SUSPECTED Islamic extremists struck a crowded area of central Algiers with a massive car bomb attack, killing at least three people and injuring 70 others, hospital sources said.
Police and troops immediately sealed off the area around the Novelty cafe where the blast took place, causing lunchtime panic in the city.
Unconfirmed reports said that a packed pizzeria was badly damaged by the bomb, which raised fears that Islamic militants waging war against the secular authorities are embarking on a new wave of urban bombings this winter.
An elderly woman who witnessed the devastating attack in the Larbi Ben M'Hidi street, still widely known under its former French name, rue d'Isly, said the car was driven up to the scene by a young man.
He parked it, got out and ran away," said the woman, still in a state of shock. "Afterwards, there was an enormous explosion."
Many ambulances and public security force vehicles drove to the scene. The explosion blew out windows in the area and damaged vehicles on one of the main thoroughfares in Algiers.
Old women in tears and clutching their heads in their hands implored police officers to let them through to the site to get news of relatives, but the roadblocks were still in place more than three hours after the blast.

======

◆ **Required work**:
• 1. Copy the Algiers car bomb report word for word, from "Unconfirmed reports said" up to and including "thoroughfares in Algiers.".
• 2. In the Algiers car bomb report, what former French name is Larbi Ben M'Hidi street still widely known by?

◆ **Information shown**:
======

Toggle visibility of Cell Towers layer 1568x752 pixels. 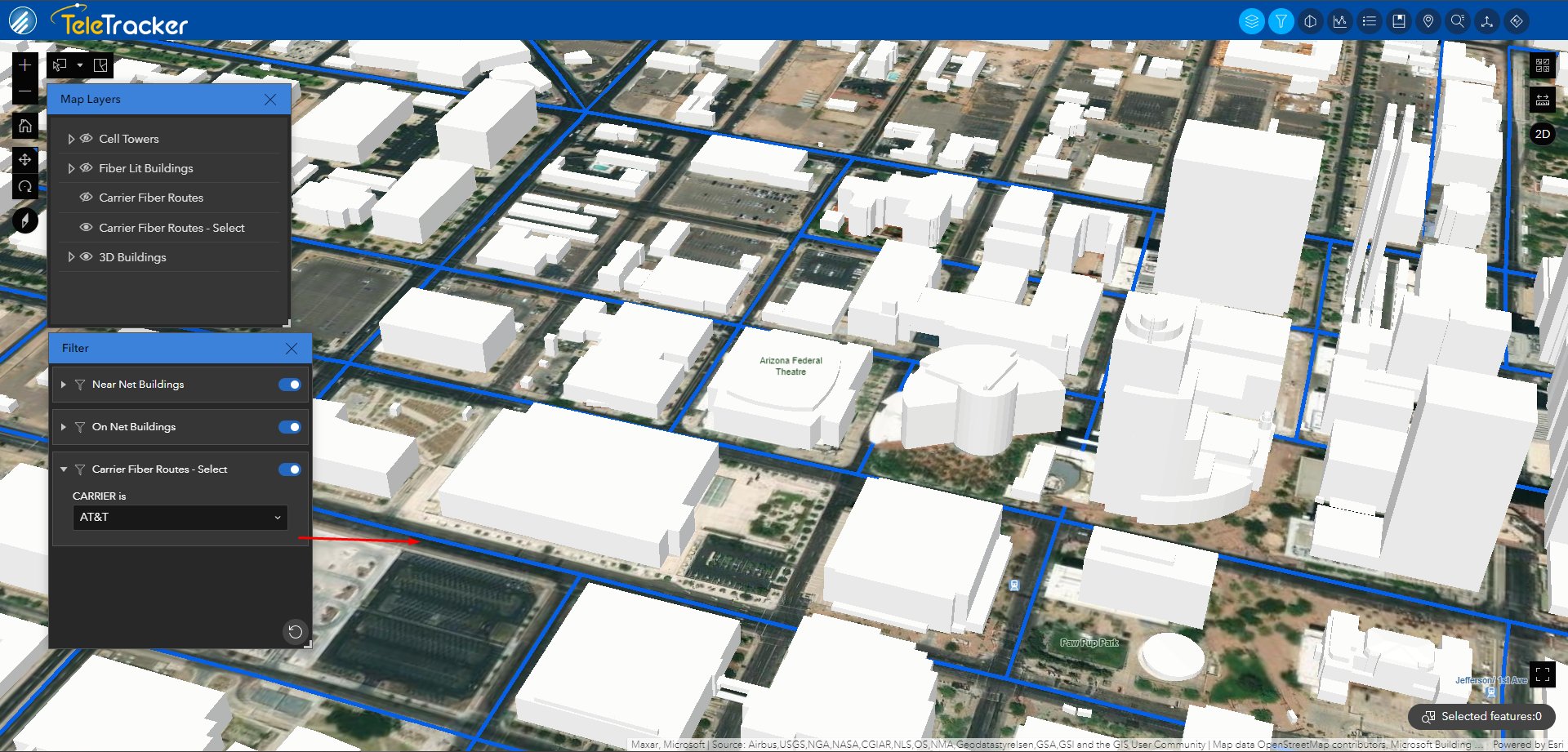click(x=86, y=139)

======

◆ **Answers below**:
• 1.
Unconfirmed reports said that a packed pizzeria was badly damaged by the bomb, which raised fears that Islamic militants waging war against the secular authorities are embarking on a new wave of urban bombings this winter.
An elderly woman who witnessed the devastating attack in the Larbi Ben M'Hidi street, still widely known under its former French name, rue d'Isly, said the car was driven up to the scene by a young man.
He parked it, got out and ran away," said the woman, still in a state of shock. "Afterwards, there was an enormous explosion."
Many ambulances and public security force vehicles drove to the scene. The explosion blew out windows in the area and damaged vehicles on one of the main thoroughfares in Algiers.

• 2. Rue d'Isly